Naturally, both FDs stress that the company is reliant on a board, and a management team below that, which is expert in the field, and that everybody works towards shared goals. MWB recently bought the Howard Hotel from the Barclay brothers in an off-market deal worth £38m (‘plus stamp duty’), a deal that came about thanks to fellow director Joe Shashou’s contacts, and those of his team, in the commercial property market.

In fact, the deal was structured such that the third party operator, SwissHotel, guarantees a level of return to MWB. ‘The traditional market asks, why do you need to have a minimum guaranteed income?’ Singh says. ‘We say, we’re going to financially structure this deal on better terms than the market. So the upside to us is that there’s good financial structuring; the upside of the normal property deal on the hotel plus we’re not capped on the income upside.’

These sort of deals have engendered a significant level of trust within the investment community for MWB’s management. ‘We try to keep institutions, banks, joint venture partners, analysts, anybody we think would be interested, informed,’ Singh stresses. ‘It’s not a knee-jerk reaction of moving from one thing to another. They can see this gradual process, and because they get this information flow, it makes life much easier. Andrew talks to the institutions, I talk to the financing institutions, it’s great – it gets networked out, so our direction isn’t a surprise. We’re very hot on making sure people understand what we’re trying to do.’

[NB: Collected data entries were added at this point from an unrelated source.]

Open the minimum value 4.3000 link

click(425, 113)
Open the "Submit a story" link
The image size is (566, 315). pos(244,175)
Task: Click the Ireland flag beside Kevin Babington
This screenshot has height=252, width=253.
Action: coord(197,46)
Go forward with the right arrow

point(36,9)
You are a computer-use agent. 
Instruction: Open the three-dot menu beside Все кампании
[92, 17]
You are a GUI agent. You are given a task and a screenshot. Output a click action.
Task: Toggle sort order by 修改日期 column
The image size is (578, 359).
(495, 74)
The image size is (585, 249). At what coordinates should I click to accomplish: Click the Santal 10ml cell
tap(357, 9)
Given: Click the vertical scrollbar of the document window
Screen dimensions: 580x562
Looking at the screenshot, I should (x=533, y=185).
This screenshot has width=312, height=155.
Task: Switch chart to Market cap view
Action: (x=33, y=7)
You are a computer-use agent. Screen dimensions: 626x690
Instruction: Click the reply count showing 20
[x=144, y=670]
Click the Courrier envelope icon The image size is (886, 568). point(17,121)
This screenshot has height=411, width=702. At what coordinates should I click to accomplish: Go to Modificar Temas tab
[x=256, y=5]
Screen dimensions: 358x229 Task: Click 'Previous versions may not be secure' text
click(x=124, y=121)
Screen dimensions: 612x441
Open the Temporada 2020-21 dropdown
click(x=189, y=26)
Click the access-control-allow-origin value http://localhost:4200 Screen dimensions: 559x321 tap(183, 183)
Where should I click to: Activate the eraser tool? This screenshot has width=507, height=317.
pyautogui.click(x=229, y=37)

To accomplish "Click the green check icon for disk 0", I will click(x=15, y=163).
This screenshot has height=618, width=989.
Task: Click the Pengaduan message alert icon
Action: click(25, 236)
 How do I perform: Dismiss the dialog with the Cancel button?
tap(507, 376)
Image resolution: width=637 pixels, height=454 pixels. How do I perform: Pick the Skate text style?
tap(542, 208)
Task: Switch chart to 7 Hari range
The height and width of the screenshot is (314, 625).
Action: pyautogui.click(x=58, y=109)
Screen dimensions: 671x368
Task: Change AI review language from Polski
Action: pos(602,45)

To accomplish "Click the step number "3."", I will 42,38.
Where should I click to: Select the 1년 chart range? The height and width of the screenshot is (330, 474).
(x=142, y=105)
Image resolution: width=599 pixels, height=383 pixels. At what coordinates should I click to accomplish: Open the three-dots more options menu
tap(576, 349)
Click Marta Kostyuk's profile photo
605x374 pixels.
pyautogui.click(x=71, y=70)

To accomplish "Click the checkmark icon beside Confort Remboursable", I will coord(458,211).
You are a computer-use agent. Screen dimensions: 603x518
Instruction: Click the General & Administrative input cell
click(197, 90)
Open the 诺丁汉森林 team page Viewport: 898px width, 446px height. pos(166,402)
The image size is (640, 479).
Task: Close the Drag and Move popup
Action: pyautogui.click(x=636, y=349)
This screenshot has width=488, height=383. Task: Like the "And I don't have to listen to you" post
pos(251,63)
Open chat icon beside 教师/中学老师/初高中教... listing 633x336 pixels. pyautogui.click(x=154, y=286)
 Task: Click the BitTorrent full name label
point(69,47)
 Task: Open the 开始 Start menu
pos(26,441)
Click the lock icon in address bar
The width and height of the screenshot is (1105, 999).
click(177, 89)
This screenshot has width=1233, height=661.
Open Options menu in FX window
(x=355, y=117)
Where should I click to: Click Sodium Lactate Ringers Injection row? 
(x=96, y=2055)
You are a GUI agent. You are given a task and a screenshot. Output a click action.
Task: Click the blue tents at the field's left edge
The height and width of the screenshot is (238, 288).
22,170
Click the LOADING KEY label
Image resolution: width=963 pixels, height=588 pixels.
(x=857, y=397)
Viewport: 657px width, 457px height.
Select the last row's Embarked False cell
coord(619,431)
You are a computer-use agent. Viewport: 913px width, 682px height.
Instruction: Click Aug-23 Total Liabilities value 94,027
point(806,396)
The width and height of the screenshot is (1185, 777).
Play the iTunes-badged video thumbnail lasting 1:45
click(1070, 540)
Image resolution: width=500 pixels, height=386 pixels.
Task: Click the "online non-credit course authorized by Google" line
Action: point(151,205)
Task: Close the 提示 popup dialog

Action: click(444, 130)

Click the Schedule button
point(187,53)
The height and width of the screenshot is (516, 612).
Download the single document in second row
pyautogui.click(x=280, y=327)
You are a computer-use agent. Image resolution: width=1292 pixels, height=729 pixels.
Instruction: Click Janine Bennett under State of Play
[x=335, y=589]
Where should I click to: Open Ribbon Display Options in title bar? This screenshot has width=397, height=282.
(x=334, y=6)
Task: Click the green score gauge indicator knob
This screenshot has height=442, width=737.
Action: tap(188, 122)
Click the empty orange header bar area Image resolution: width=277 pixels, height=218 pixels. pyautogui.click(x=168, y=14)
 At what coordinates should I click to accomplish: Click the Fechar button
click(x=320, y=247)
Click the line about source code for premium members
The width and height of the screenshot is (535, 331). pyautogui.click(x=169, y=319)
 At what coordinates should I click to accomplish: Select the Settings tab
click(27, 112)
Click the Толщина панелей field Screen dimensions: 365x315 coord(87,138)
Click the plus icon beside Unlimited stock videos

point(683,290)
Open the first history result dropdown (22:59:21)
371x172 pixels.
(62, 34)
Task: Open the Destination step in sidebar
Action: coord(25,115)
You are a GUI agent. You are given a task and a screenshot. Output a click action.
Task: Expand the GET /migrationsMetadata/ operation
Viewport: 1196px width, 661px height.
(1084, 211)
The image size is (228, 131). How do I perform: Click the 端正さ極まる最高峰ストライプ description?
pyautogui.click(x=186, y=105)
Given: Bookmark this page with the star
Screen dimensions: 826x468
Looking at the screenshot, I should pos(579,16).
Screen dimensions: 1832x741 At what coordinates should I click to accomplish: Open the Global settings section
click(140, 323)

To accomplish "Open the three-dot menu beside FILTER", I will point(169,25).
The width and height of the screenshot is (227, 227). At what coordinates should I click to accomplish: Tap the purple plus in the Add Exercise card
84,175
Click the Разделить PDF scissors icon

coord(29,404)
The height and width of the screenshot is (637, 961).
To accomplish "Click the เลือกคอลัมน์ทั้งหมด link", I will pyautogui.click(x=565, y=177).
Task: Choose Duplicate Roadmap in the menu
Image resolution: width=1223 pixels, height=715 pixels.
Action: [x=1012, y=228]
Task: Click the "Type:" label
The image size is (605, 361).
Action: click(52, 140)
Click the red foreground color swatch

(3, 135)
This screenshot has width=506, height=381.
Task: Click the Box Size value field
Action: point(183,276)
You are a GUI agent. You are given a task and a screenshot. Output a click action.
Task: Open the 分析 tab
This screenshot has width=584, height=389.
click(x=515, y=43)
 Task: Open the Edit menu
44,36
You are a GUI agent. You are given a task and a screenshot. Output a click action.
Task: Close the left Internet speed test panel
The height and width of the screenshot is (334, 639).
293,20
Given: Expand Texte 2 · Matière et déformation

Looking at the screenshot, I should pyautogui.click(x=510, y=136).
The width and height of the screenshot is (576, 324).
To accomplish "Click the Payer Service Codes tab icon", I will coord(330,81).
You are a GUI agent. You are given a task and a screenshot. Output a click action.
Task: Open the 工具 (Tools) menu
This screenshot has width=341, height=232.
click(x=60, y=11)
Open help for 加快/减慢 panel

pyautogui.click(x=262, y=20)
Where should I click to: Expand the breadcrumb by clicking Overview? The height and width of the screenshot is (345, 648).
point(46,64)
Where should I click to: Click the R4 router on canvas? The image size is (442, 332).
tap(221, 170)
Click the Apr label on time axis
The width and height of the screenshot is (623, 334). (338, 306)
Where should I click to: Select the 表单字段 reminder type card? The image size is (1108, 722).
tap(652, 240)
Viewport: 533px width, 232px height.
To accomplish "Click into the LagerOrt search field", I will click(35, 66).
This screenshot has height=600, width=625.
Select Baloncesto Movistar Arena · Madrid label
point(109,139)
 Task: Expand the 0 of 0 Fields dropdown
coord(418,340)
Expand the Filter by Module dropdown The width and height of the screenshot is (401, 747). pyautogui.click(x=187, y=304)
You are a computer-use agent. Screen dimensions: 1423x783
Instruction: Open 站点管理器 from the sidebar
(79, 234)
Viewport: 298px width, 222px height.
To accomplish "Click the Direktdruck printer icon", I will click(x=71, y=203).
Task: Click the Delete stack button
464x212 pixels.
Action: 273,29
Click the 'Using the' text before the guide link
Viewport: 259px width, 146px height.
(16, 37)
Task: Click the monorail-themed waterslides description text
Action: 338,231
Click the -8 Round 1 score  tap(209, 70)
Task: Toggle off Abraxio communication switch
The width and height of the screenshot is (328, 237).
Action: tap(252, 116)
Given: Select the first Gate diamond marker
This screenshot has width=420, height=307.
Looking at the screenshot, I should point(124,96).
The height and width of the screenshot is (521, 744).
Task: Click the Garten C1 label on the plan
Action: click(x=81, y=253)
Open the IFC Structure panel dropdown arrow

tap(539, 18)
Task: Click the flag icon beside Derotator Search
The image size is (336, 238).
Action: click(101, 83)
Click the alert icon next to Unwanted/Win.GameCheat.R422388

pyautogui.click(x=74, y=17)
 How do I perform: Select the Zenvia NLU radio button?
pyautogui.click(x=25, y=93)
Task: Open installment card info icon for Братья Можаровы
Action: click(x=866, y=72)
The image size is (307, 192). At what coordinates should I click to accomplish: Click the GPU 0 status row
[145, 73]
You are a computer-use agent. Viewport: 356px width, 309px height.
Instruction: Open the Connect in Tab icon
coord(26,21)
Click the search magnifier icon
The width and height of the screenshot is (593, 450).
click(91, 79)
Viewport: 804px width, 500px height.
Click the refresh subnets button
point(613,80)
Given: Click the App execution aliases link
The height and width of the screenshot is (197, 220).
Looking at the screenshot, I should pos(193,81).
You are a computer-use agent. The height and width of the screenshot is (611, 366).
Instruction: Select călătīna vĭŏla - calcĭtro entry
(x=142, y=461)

The FDs like the board – which meets every Tuesday – to be lively, and they feel that having double the financial power round the table helps. ‘We’re very keen that when we say something to a joint venture partner, an institution, a financing partner, we’re 100% sure that it’s correct. Credibility has gone a long way towards our development,’ Singh points out. That means thrashing out even minor points of interest in the meetings.

And despite the fact that MWB is self-consciously a finance-driven entity, it also means the FDs can back each other up when it comes to reining in overly expansive plans from other members of the board. ‘There will be an entrepreneurial flair at the top which wants to go off and do something,’ admits Blurton, ‘and Jag might say, ‘Well, I can’t debt finance that 90%, and we’ll have to put a whole lot of equity in.’ And I’ll say, ‘We’ve got to think about the response of the City.’ So we’ll be coming from the same angle.’

Would they recommend a joint FD to other companies? ‘It’s not the hours in the day, although I don’t know how we’d ever handle it if there was only one of us,’ says Blurton. ‘It’s the skill sets that one brings to bear on a transaction when you run a company like this which is financially driven. It’s not a question of whether it’s a nice building and lovely bricks and mortar; it’s the whole way that you handle it from a financial perspective, and that needs more than most people have got in one brain.’

‘You can’t expect one FD to actually be a specialist in all things, and have their finger on the pulse on everything,’ concludes Singh. ‘To get the best out of an FD, you need to make sure that he has the ability and the capacity to focus on the issues for you, and all too often, large companies find that they struggle to get 100% out of their FD.’